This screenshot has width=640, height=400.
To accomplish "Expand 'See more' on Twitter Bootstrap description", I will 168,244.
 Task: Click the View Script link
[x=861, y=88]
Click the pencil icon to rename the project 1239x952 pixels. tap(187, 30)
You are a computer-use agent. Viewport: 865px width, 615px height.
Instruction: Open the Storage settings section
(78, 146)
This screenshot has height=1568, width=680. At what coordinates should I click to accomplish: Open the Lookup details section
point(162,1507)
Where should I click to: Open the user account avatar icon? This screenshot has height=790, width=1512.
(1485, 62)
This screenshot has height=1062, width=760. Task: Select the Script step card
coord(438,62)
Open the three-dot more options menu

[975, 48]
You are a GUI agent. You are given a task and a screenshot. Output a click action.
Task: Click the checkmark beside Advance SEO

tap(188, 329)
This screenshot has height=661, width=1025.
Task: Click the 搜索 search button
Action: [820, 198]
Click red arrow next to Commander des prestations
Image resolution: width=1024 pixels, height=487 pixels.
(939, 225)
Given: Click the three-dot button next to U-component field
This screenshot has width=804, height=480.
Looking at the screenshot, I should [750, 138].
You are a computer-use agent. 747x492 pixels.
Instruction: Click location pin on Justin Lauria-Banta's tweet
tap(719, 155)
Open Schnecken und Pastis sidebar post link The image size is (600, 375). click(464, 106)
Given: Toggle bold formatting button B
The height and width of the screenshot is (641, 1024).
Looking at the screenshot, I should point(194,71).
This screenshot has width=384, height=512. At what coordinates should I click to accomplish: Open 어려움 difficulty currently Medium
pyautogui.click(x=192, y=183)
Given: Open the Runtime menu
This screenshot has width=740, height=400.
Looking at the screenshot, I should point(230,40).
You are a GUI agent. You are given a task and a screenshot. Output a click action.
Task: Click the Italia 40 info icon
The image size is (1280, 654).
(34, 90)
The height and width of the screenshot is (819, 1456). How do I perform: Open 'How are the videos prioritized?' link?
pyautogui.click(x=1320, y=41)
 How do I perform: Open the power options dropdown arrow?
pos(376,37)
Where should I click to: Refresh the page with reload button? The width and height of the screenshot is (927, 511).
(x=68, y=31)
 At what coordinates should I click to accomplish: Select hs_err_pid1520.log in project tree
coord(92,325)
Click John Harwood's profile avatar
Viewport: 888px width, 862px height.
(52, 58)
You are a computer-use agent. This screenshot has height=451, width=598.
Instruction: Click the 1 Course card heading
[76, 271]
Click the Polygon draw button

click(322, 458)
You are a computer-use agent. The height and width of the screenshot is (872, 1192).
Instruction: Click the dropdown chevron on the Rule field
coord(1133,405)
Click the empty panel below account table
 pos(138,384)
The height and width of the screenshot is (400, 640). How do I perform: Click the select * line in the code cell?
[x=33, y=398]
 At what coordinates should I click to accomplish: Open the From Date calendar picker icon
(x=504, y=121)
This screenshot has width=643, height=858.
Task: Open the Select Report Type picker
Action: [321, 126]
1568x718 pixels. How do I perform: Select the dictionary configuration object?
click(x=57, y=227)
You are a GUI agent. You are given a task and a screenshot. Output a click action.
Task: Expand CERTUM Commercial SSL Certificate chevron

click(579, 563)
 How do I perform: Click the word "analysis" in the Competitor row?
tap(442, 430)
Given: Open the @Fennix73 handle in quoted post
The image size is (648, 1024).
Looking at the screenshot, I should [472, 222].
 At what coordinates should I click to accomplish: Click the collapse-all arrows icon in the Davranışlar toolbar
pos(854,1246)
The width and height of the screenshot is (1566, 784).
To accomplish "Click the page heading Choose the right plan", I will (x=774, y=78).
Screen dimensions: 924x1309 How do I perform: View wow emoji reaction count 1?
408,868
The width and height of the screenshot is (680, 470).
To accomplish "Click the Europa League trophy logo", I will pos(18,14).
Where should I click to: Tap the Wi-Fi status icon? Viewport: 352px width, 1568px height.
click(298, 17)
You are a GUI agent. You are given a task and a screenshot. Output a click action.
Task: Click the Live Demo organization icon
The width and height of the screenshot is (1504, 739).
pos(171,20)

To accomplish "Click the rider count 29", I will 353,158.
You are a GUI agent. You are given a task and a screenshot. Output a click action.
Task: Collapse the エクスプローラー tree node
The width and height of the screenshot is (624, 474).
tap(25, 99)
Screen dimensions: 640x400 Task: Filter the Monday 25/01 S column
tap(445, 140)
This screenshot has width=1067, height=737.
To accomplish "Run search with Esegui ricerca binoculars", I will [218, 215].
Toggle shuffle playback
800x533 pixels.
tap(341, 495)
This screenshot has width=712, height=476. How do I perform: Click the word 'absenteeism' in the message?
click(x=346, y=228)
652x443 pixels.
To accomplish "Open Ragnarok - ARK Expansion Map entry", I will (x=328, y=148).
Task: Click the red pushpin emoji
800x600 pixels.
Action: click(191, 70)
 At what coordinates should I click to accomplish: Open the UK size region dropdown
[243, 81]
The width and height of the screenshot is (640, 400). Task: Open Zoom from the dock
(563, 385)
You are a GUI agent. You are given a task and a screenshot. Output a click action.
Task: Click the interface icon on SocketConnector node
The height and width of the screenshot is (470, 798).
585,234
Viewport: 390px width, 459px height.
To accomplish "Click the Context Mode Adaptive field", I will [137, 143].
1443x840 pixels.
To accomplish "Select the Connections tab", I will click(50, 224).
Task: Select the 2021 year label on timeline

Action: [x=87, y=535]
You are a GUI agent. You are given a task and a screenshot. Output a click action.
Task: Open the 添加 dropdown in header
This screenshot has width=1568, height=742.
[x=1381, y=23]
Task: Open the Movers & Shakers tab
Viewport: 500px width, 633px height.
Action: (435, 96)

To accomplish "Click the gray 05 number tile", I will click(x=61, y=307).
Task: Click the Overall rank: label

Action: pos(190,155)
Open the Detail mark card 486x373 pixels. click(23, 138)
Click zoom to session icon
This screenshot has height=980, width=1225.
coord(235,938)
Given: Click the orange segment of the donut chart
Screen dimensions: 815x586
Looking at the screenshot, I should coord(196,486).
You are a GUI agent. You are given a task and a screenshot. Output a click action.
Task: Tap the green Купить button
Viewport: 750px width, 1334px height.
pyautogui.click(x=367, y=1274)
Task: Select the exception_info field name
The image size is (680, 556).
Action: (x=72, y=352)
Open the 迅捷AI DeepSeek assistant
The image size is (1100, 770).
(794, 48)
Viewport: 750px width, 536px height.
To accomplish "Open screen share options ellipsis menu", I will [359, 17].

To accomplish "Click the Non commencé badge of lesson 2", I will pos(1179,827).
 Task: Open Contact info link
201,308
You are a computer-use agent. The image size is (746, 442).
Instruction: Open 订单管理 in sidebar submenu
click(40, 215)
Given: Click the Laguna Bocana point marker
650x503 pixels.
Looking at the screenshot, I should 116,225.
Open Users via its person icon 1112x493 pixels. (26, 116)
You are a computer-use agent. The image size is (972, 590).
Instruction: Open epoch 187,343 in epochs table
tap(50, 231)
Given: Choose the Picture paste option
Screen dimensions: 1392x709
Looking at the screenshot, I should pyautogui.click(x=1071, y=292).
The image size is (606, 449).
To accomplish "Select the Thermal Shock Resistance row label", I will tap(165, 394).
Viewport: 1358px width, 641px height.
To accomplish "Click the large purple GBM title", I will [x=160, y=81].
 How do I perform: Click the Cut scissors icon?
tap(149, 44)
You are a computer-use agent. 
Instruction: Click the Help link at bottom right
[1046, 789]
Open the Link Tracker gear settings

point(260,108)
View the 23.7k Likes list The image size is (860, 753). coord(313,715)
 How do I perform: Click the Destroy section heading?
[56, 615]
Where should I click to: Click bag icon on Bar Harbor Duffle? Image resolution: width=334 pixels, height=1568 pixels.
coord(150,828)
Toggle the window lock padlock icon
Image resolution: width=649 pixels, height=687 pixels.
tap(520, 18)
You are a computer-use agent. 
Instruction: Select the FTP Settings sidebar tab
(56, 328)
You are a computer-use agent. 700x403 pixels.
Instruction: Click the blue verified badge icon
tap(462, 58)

■ Required work ■
The line containing "Toggle the window lock padlock icon" begins the span, and the last line of the records above ends it. Return that span exactly, and nothing outside it.

■ Your solution ■
Toggle the window lock padlock icon
Image resolution: width=649 pixels, height=687 pixels.
tap(520, 18)
You are a computer-use agent. 
Instruction: Select the FTP Settings sidebar tab
(56, 328)
You are a computer-use agent. 700x403 pixels.
Instruction: Click the blue verified badge icon
tap(462, 58)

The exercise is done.